*ACTIVITY*
Your task is to find every line of the data that holds the string "will" and copy it.

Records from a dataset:
<<<<

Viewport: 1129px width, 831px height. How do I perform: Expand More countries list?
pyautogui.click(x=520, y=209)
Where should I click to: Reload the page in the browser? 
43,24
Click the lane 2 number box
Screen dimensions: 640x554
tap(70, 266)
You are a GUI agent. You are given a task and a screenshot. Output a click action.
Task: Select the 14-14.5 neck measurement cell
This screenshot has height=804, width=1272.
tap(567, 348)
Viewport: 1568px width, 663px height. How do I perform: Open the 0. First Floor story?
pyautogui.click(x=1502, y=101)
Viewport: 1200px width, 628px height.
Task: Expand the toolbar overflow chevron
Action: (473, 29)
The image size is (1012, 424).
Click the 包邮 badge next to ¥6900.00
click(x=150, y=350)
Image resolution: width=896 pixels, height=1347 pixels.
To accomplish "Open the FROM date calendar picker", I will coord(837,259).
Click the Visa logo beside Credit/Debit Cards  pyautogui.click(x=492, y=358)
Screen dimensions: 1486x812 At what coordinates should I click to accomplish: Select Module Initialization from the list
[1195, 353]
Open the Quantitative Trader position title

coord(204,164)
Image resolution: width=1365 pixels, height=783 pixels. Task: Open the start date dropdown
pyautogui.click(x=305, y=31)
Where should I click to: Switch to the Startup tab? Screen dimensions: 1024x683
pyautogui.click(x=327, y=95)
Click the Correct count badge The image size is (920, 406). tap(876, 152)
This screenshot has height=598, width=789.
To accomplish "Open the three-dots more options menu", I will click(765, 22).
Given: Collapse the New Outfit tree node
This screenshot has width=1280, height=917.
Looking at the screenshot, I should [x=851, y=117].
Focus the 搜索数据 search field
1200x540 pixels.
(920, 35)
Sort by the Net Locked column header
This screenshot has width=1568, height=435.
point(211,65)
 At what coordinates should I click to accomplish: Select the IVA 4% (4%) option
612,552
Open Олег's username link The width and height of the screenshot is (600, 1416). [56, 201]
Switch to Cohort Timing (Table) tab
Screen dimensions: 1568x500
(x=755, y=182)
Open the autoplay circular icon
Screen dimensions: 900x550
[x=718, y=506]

>>>>

*ANSWER SPACE*
To accomplish "Open the FROM date calendar picker", I will coord(837,259).
To accomplish "Open the three-dots more options menu", I will click(765, 22).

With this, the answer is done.